Своеобразие и парадоксальность дискуссии буддийских школ о принципах обоснования чужой одушевленности заключается в том, что участники этой дискуссии отрицают не только чужие, но и собственные «я». Хотя буддийские «реалисты» вроде саутрантиков или вайбхашиков имели все основания вменить виджнянавадинам, настаивавшим на объективной реальности одного только сознания, солипсизм (который и в Индии, как и в Европе почитался абсурдом), по существу и для них чужое «я» было таким же фантомом, как и для их оппонентов (см. выше). Разумеется, позиция виджнянавадинов не была равнозначна солипсизму, поскольку они признавали помимо единичного сознания также и общее (алая-виджняна), но зато ее вполне можно определить в качестве иллюзионизма, при котором и свое «я» и чужие являются лишь сновидениями «общего сознания». Что же касается тех западных аналогий этому «общему сознанию», разветвляющемуся на потоки жизней, которые каким-то образом координируют друг с другом, то речь не может идти, вопреки Щербатскому, о предустановленной гармонии Лейбница. Данная концепция предполагала последовательную теоцентрическую модель мира, при которой всесильный и бесконечно разумный Бог предустанавливает развитие каждой из бесчисленных простых субстанций-монад в соответствии с развитием всех остальных и мироздания в целом, определяя также гармонию телесных и духовных начал [226] . В случае же с буддистами перед нами скорее аналогии с внутренне противоречивой Мировой волей Шопенгауэра, которая слепо, но одновременно целенаправленно регулирует свои объективации посредством принципа индивидуации, в конечном счете иллюзорного. Показательно, что и у буддийских идеалистов и у Шопенгауэра сама эта «естественная родственность» жизней-сознаний рассматривается в качестве основания альтруистической этики, о коей, правда, тоже можно говорить на деле только с очень значительными оговорками за отсутствием реального, субстанциального «я» (как своего, так и чужого). Частичные аналогии вызывает и учение Фихте об Абсолютном сознании, которое, как единая жизнь, распадается на многие, должные, в конечном счете, быть равными друг другу. Поскольку в системе Фихте был закономерен вопрос, не может ли локализоваться это Абсолютное сознание «во мне», проблема чужой одушевленности является здесь обоснованной [227] .
════════
* _ОПИСАНИЕ ЗАДАНИЯ_:
Что, судя по фрагменту текста, виджнянавадины признавали помимо единичного сознания?

* _ИСХОДНЫЕ ДАННЫЕ_:
════════
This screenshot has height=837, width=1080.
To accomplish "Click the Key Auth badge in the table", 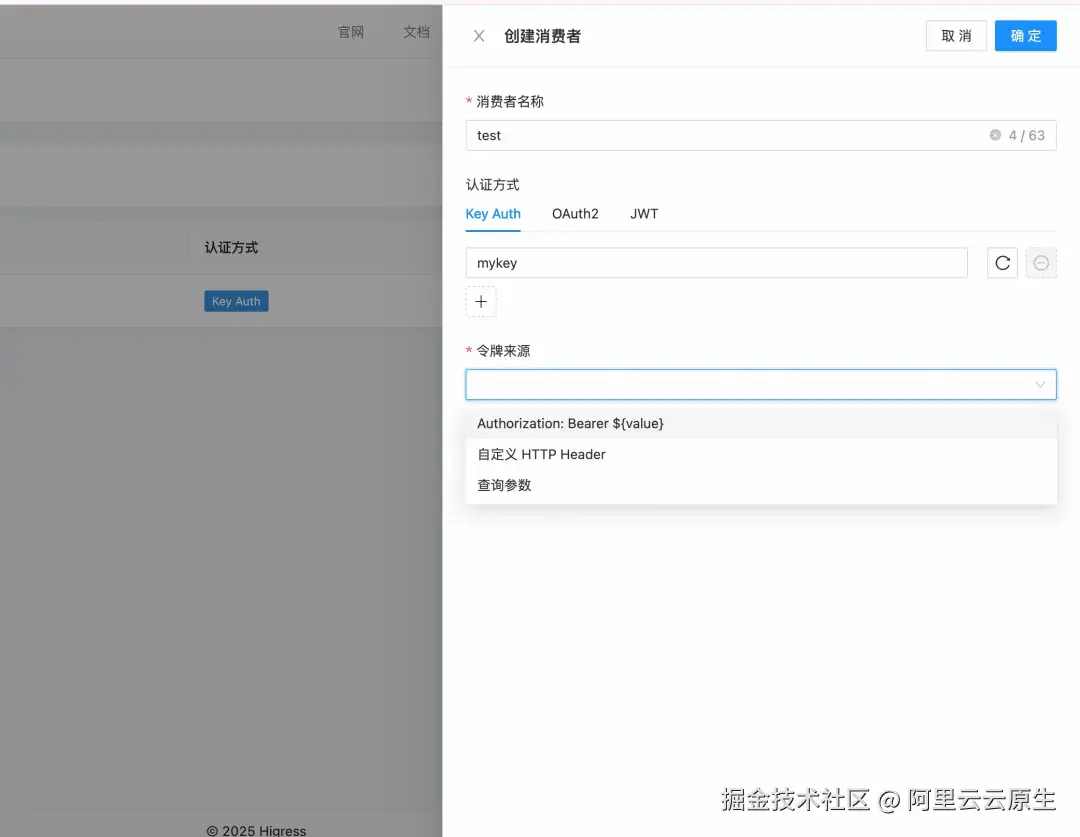I will (x=236, y=301).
════════
* _РЕШЕНИЕ_:
Общее сознание (алая-виджняна).